TASK OBJECTIVE: Return the lines of the data below, from the one containing "Task: Click the 'Horizontal' type value cell" through the very last, exactly and with both ends included; no pictures.

Dataset entries
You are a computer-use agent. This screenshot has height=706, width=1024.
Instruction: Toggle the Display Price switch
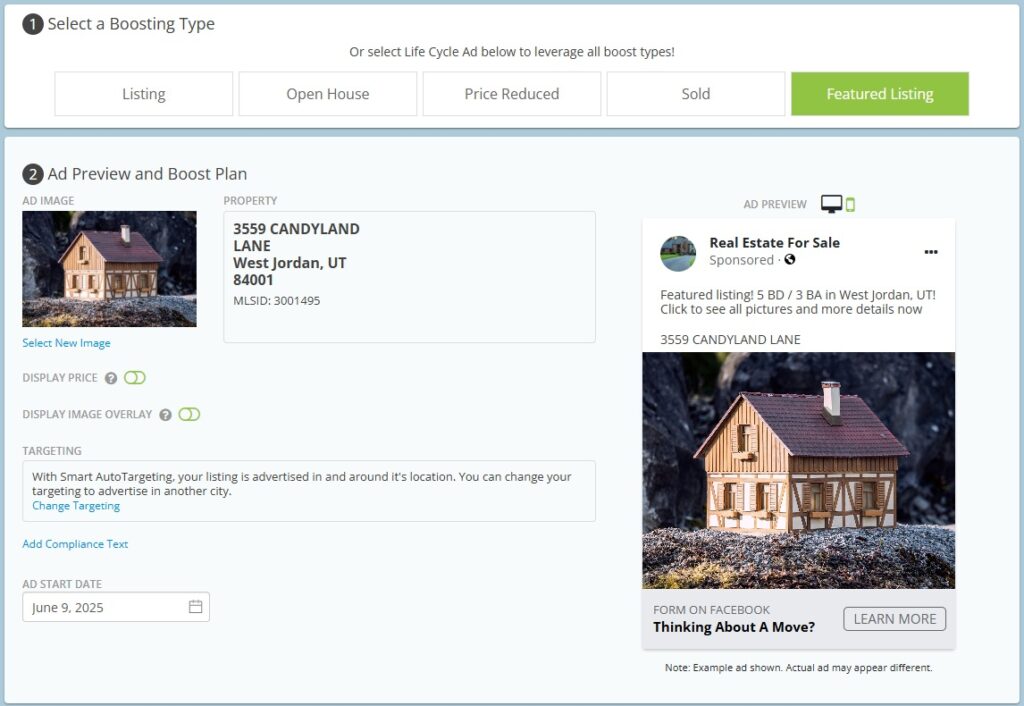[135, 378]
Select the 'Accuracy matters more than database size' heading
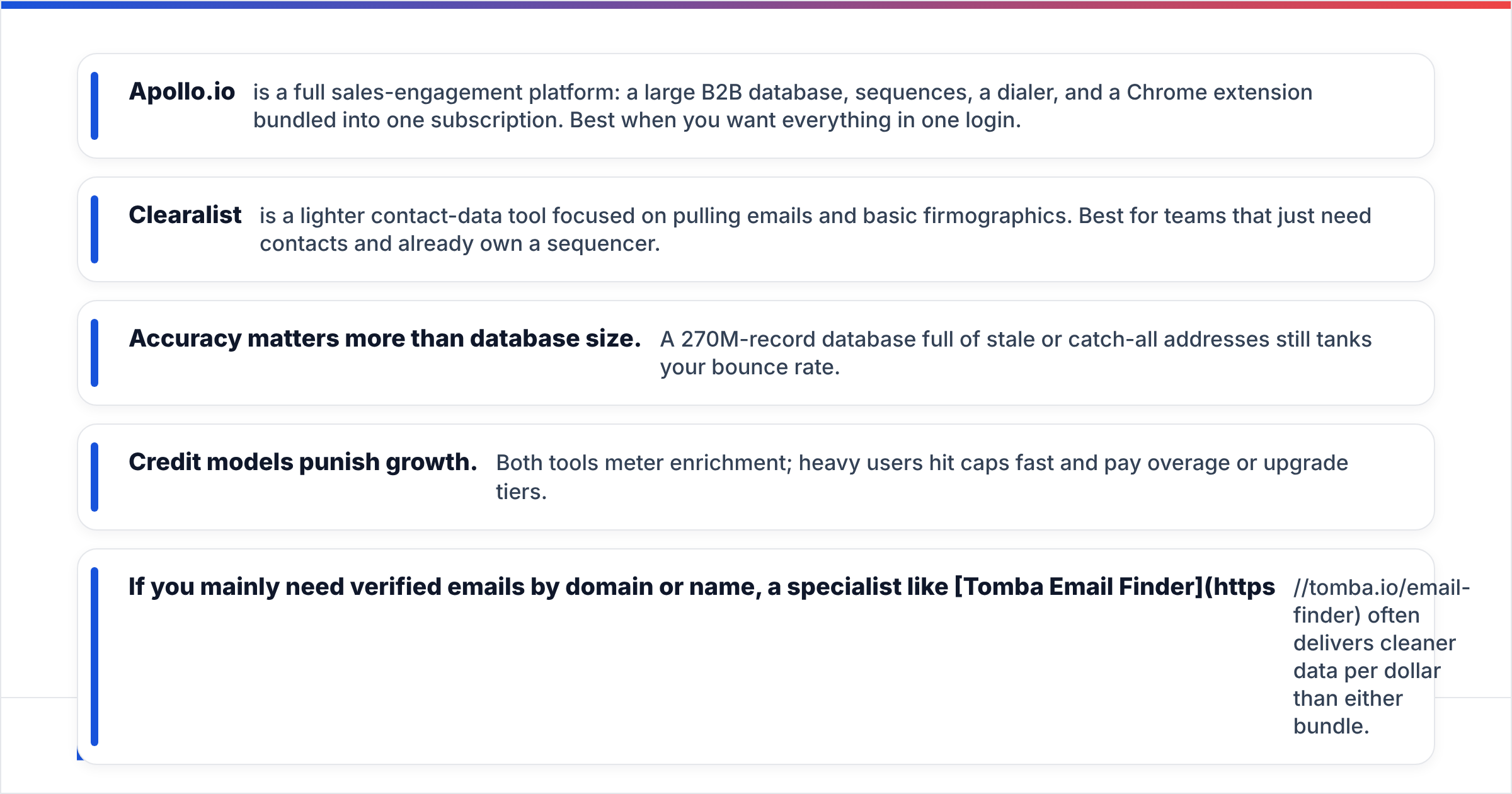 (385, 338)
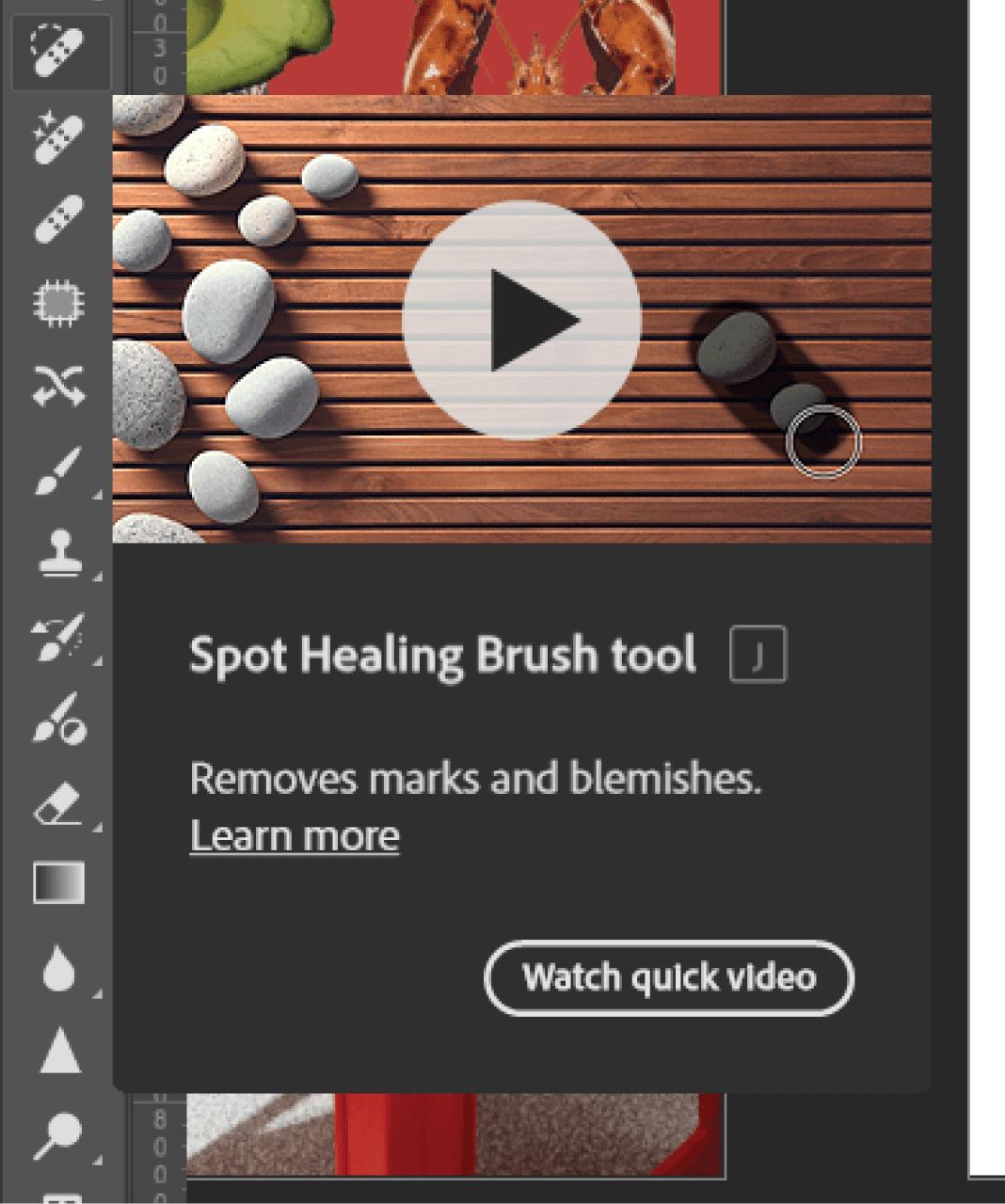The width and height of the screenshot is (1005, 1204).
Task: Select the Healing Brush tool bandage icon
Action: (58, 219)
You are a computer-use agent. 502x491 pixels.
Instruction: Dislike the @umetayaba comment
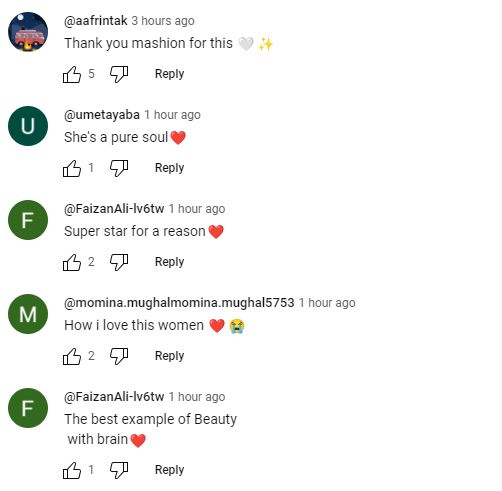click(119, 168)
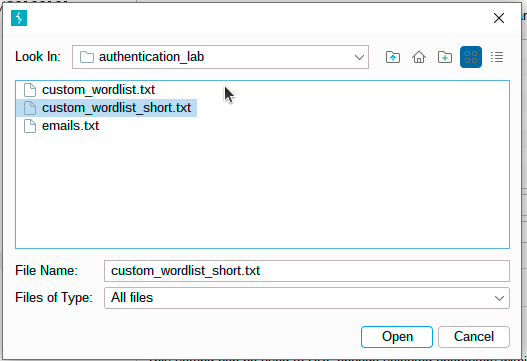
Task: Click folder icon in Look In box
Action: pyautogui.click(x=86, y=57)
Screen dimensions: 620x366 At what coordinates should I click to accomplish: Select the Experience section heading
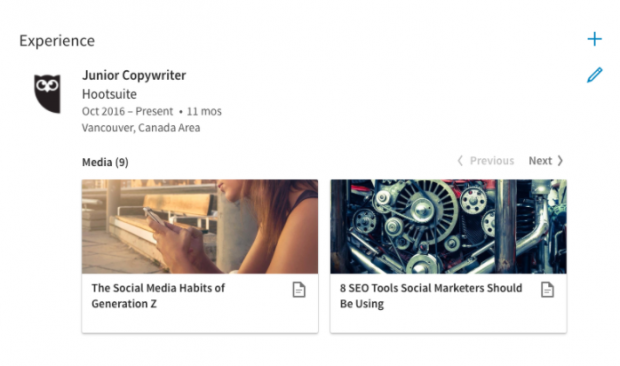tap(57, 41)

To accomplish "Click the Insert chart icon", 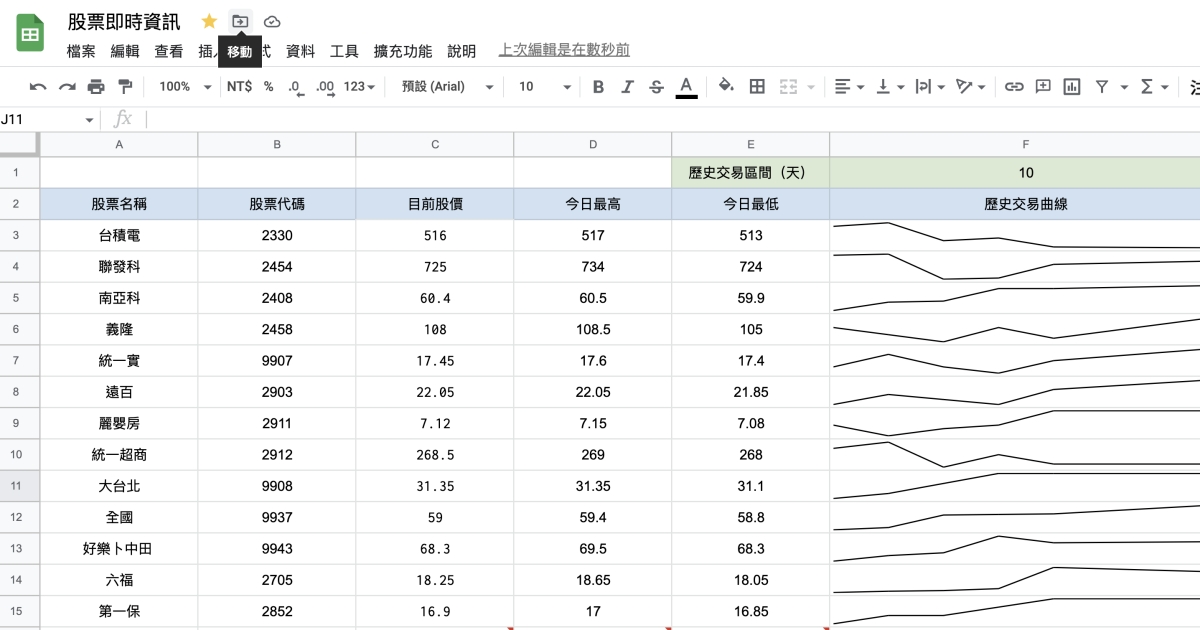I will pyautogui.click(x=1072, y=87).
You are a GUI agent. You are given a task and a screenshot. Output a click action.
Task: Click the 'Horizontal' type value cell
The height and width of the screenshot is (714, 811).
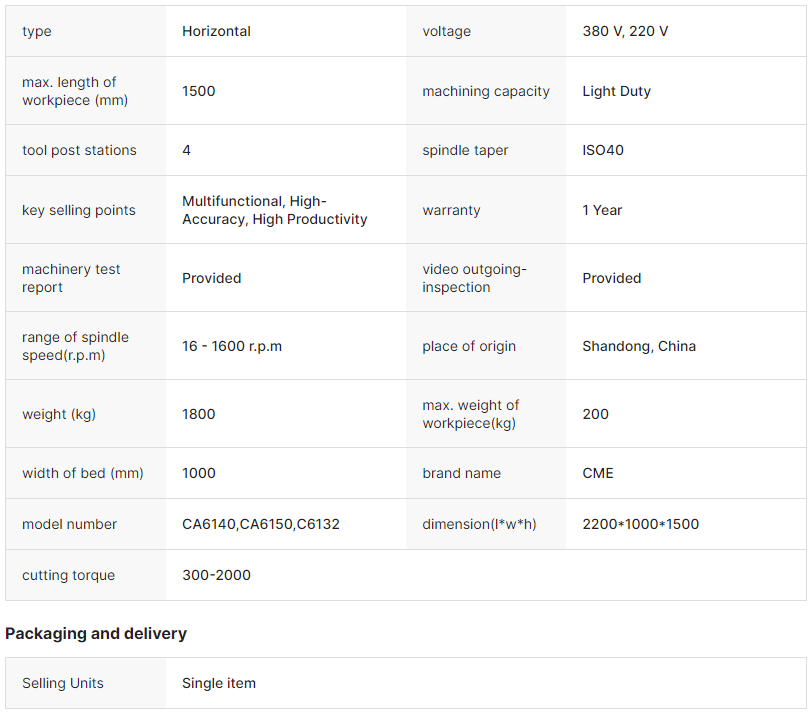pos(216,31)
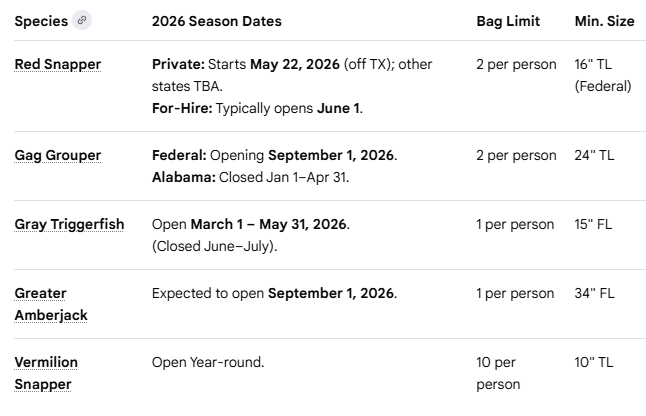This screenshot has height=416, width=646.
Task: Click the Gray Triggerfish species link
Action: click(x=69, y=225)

EXPECTED OUTPUT:
Task: Click the 'Horizontal' type value cell
The height and width of the screenshot is (714, 811).
pos(216,31)
This screenshot has height=416, width=646.
Task: Click the Gray Triggerfish species link
Action: click(x=69, y=225)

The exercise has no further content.